ストックオプションとコーポレート・ガバナンスの問題にはかなりの議論が集中しましたが、経団連の海外委員長としてこの問題に携わった経験をお持ちの斎藤惇さん(4期)が参加しておられましたので、議論に深みが出ました。ルール化されたコーポレート・ガバナンスの仕組み、厳格な会計制度、市場の透明性を確保する為の様々なルールや監査システムを持ちながら、このような不祥事が発生するのは驚きです。しかし、多民族国家で、契約により国家が成立し、個人は「自由」と「金儲け」を追求する社会では、それだけ厳しいルールが必要とされていると考えるべきなのかもしれません。

全てのアメリカ企業が同じ訳ではないでしょうが、CEOや取締役は勿論、アナリストや会計事務所まで不正に加担するとは、「金」の魔力なのでしょうか。GEの前CEOのジャック・ウエルチは、奥さんとの離婚訴訟の過程で、退任後にも会社から巨額の利益を得られる仕組みを持っている事が明らかにされ、人気がガタ落ちになっているとの事ですが、普通の日本人である我々には理しがたい事です。
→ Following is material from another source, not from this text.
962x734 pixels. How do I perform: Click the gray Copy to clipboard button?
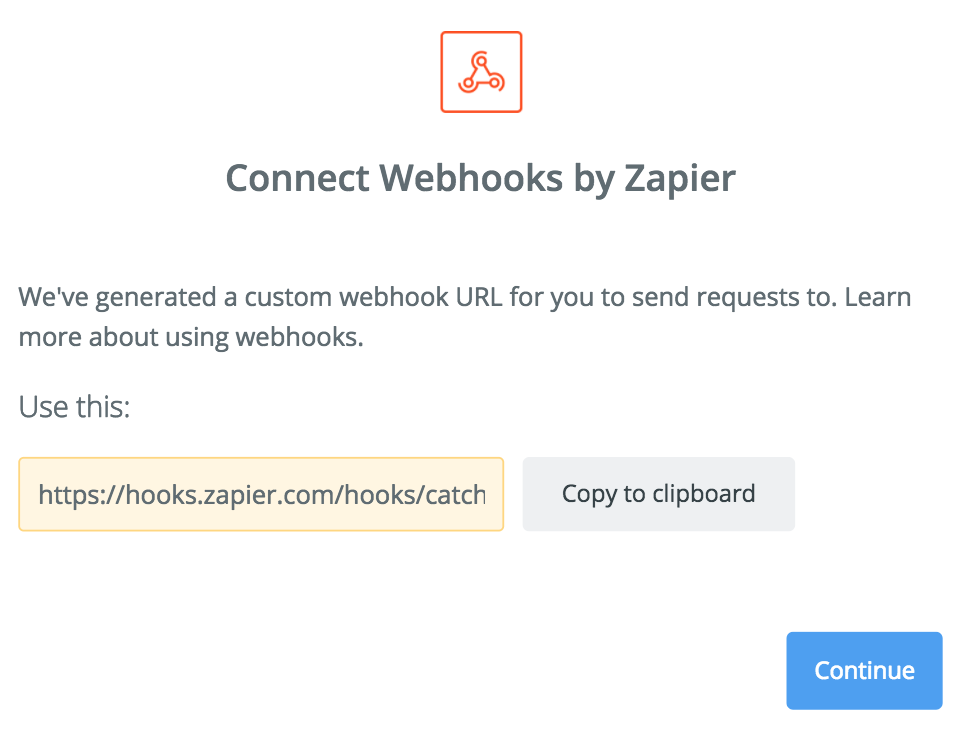658,494
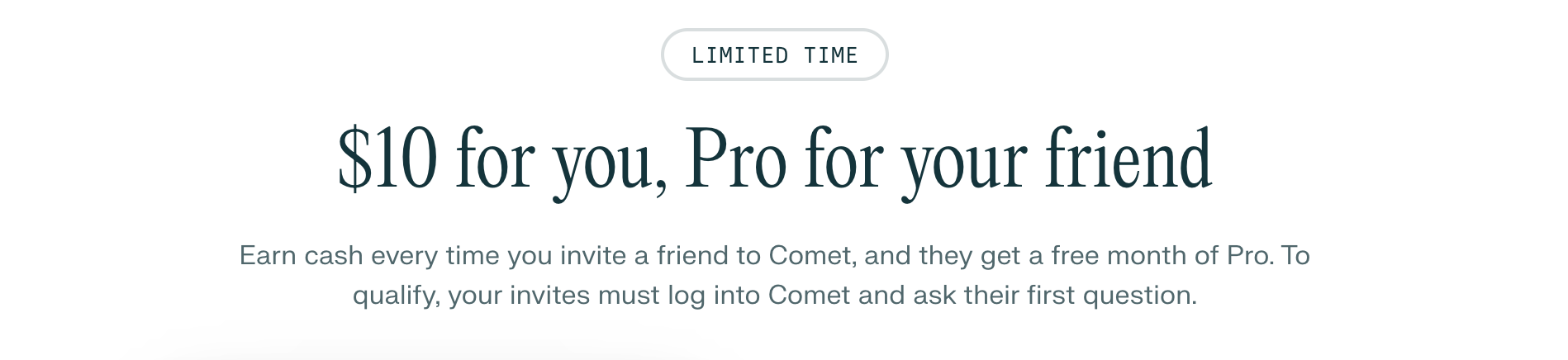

アメリカが様々な問題を抱えている事はその通りなのですが、日本の状況は遥かに嘆かわしいと言う事が最後の議論になりました。明治に作られた商法が依然として巾を利かせている事、金融機関が体力だけでなく、技術力でも完全に国際競争力を失っている事などです。頼りは製造業ですが、大丈夫でしょうか。

次回は来年1月の予定で、通常通り「Foreign Affairs誌」から題材を探して実施します。小生がレポーターを勤めるつもりですが、今回同様、多数の方々の参加を期待しております。